Data records section start

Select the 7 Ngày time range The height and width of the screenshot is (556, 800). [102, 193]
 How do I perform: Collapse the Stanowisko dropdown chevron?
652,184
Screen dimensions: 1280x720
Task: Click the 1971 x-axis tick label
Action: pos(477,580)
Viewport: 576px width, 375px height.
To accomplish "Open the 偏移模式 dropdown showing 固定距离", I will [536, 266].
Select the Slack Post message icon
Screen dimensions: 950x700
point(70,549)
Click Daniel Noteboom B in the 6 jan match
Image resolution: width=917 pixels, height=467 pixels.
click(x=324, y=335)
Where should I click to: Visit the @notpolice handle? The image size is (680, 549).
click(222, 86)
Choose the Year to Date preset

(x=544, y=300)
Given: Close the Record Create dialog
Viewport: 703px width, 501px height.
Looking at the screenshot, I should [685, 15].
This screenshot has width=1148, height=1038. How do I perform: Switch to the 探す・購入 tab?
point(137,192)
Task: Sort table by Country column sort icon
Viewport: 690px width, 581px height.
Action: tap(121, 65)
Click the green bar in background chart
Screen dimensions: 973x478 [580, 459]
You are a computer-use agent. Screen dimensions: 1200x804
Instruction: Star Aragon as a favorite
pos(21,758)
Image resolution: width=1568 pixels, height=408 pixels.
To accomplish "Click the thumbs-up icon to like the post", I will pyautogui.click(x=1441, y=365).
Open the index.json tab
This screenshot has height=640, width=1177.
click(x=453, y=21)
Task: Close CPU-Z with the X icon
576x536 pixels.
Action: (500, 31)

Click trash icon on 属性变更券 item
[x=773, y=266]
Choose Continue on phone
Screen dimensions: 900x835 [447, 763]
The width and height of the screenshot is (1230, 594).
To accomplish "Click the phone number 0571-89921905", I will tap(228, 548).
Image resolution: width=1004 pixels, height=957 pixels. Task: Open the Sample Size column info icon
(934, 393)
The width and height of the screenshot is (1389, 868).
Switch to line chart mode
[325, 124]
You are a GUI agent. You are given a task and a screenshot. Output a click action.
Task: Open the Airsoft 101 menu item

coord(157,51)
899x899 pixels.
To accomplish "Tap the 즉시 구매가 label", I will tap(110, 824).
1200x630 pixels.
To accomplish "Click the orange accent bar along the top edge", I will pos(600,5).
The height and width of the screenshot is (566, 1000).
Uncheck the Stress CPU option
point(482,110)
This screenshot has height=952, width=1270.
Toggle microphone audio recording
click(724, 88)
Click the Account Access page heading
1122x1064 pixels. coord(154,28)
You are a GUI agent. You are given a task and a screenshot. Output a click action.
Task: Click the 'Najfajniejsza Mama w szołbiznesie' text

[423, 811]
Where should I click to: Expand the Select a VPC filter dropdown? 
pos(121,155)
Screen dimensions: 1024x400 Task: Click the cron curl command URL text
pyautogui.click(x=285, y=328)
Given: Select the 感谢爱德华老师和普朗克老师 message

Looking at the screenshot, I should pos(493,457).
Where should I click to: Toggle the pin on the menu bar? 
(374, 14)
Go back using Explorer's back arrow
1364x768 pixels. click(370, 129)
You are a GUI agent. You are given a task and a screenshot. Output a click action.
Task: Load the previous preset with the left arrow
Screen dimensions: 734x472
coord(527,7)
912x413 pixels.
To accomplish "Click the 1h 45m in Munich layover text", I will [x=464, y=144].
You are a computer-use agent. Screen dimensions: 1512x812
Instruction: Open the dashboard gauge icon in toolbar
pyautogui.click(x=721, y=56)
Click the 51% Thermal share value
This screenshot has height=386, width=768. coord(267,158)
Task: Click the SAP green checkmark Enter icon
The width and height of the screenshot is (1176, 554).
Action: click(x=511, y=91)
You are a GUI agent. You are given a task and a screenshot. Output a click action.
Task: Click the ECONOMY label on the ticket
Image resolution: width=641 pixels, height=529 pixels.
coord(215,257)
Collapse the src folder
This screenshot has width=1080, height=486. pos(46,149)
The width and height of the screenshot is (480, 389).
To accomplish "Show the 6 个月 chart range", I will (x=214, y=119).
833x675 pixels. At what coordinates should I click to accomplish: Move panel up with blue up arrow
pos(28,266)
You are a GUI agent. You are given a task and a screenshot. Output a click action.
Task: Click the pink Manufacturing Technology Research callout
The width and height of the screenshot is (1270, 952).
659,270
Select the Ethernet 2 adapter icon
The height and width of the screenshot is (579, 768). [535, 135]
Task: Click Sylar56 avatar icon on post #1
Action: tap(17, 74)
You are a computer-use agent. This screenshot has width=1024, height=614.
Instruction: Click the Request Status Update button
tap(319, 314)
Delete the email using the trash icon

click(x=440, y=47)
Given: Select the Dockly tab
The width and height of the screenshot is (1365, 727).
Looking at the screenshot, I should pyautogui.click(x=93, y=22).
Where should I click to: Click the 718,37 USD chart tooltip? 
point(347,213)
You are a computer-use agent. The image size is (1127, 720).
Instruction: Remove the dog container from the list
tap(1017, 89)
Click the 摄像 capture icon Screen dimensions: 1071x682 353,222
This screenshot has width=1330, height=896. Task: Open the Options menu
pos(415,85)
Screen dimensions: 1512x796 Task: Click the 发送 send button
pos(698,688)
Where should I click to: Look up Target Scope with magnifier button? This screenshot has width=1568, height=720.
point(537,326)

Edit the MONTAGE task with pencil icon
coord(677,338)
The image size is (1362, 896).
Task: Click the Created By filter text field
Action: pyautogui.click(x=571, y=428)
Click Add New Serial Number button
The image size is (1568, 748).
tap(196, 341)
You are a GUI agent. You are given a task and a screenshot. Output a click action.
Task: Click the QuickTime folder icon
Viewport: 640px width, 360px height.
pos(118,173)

Data records section end

Task statement:
Each line of the data must be set down again as it is.

Problem solution:
Select the 7 Ngày time range The height and width of the screenshot is (556, 800). [102, 193]
 How do I perform: Collapse the Stanowisko dropdown chevron?
652,184
Screen dimensions: 1280x720
Task: Click the 1971 x-axis tick label
Action: pos(477,580)
Viewport: 576px width, 375px height.
To accomplish "Open the 偏移模式 dropdown showing 固定距离", I will [536, 266].
Select the Slack Post message icon
Screen dimensions: 950x700
point(70,549)
Click Daniel Noteboom B in the 6 jan match
Image resolution: width=917 pixels, height=467 pixels.
click(x=324, y=335)
Where should I click to: Visit the @notpolice handle? The image size is (680, 549).
click(222, 86)
Choose the Year to Date preset

(x=544, y=300)
Given: Close the Record Create dialog
Viewport: 703px width, 501px height.
Looking at the screenshot, I should [685, 15].
This screenshot has width=1148, height=1038. How do I perform: Switch to the 探す・購入 tab?
point(137,192)
Task: Sort table by Country column sort icon
Viewport: 690px width, 581px height.
Action: tap(121, 65)
Click the green bar in background chart
Screen dimensions: 973x478 [580, 459]
You are a computer-use agent. Screen dimensions: 1200x804
Instruction: Star Aragon as a favorite
pos(21,758)
Image resolution: width=1568 pixels, height=408 pixels.
To accomplish "Click the thumbs-up icon to like the post", I will pyautogui.click(x=1441, y=365).
Open the index.json tab
This screenshot has height=640, width=1177.
click(x=453, y=21)
Task: Close CPU-Z with the X icon
576x536 pixels.
Action: (500, 31)

Click trash icon on 属性变更券 item
[x=773, y=266]
Choose Continue on phone
Screen dimensions: 900x835 [447, 763]
The width and height of the screenshot is (1230, 594).
To accomplish "Click the phone number 0571-89921905", I will tap(228, 548).
Image resolution: width=1004 pixels, height=957 pixels. Task: Open the Sample Size column info icon
(934, 393)
The width and height of the screenshot is (1389, 868).
Switch to line chart mode
[325, 124]
You are a GUI agent. You are given a task and a screenshot. Output a click action.
Task: Open the Airsoft 101 menu item

coord(157,51)
899x899 pixels.
To accomplish "Tap the 즉시 구매가 label", I will tap(110, 824).
1200x630 pixels.
To accomplish "Click the orange accent bar along the top edge", I will pos(600,5).
The height and width of the screenshot is (566, 1000).
Uncheck the Stress CPU option
point(482,110)
This screenshot has height=952, width=1270.
Toggle microphone audio recording
click(724, 88)
Click the Account Access page heading
1122x1064 pixels. coord(154,28)
You are a GUI agent. You are given a task and a screenshot. Output a click action.
Task: Click the 'Najfajniejsza Mama w szołbiznesie' text

[423, 811]
Where should I click to: Expand the Select a VPC filter dropdown? 
pos(121,155)
Screen dimensions: 1024x400 Task: Click the cron curl command URL text
pyautogui.click(x=285, y=328)
Given: Select the 感谢爱德华老师和普朗克老师 message

Looking at the screenshot, I should pos(493,457).
Where should I click to: Toggle the pin on the menu bar? 
(374, 14)
Go back using Explorer's back arrow
1364x768 pixels. click(370, 129)
You are a GUI agent. You are given a task and a screenshot. Output a click action.
Task: Load the previous preset with the left arrow
Screen dimensions: 734x472
coord(527,7)
912x413 pixels.
To accomplish "Click the 1h 45m in Munich layover text", I will [x=464, y=144].
You are a computer-use agent. Screen dimensions: 1512x812
Instruction: Open the dashboard gauge icon in toolbar
pyautogui.click(x=721, y=56)
Click the 51% Thermal share value
This screenshot has height=386, width=768. coord(267,158)
Task: Click the SAP green checkmark Enter icon
The width and height of the screenshot is (1176, 554).
Action: click(x=511, y=91)
You are a GUI agent. You are given a task and a screenshot. Output a click action.
Task: Click the ECONOMY label on the ticket
Image resolution: width=641 pixels, height=529 pixels.
coord(215,257)
Collapse the src folder
This screenshot has width=1080, height=486. pos(46,149)
The width and height of the screenshot is (480, 389).
To accomplish "Show the 6 个月 chart range", I will (x=214, y=119).
833x675 pixels. At what coordinates should I click to accomplish: Move panel up with blue up arrow
pos(28,266)
You are a GUI agent. You are given a task and a screenshot. Output a click action.
Task: Click the pink Manufacturing Technology Research callout
The width and height of the screenshot is (1270, 952).
659,270
Select the Ethernet 2 adapter icon
The height and width of the screenshot is (579, 768). [535, 135]
Task: Click Sylar56 avatar icon on post #1
Action: tap(17, 74)
You are a computer-use agent. This screenshot has width=1024, height=614.
Instruction: Click the Request Status Update button
tap(319, 314)
Delete the email using the trash icon

click(x=440, y=47)
Given: Select the Dockly tab
The width and height of the screenshot is (1365, 727).
Looking at the screenshot, I should pyautogui.click(x=93, y=22).
Where should I click to: Click the 718,37 USD chart tooltip? 
point(347,213)
You are a computer-use agent. The image size is (1127, 720).
Instruction: Remove the dog container from the list
tap(1017, 89)
Click the 摄像 capture icon Screen dimensions: 1071x682 353,222
This screenshot has width=1330, height=896. Task: Open the Options menu
pos(415,85)
Screen dimensions: 1512x796 Task: Click the 发送 send button
pos(698,688)
Where should I click to: Look up Target Scope with magnifier button? This screenshot has width=1568, height=720.
point(537,326)

Edit the MONTAGE task with pencil icon
coord(677,338)
The image size is (1362, 896).
Task: Click the Created By filter text field
Action: pyautogui.click(x=571, y=428)
Click Add New Serial Number button
The image size is (1568, 748).
tap(196, 341)
You are a GUI agent. You are given a task and a screenshot. Output a click action.
Task: Click the QuickTime folder icon
Viewport: 640px width, 360px height.
pos(118,173)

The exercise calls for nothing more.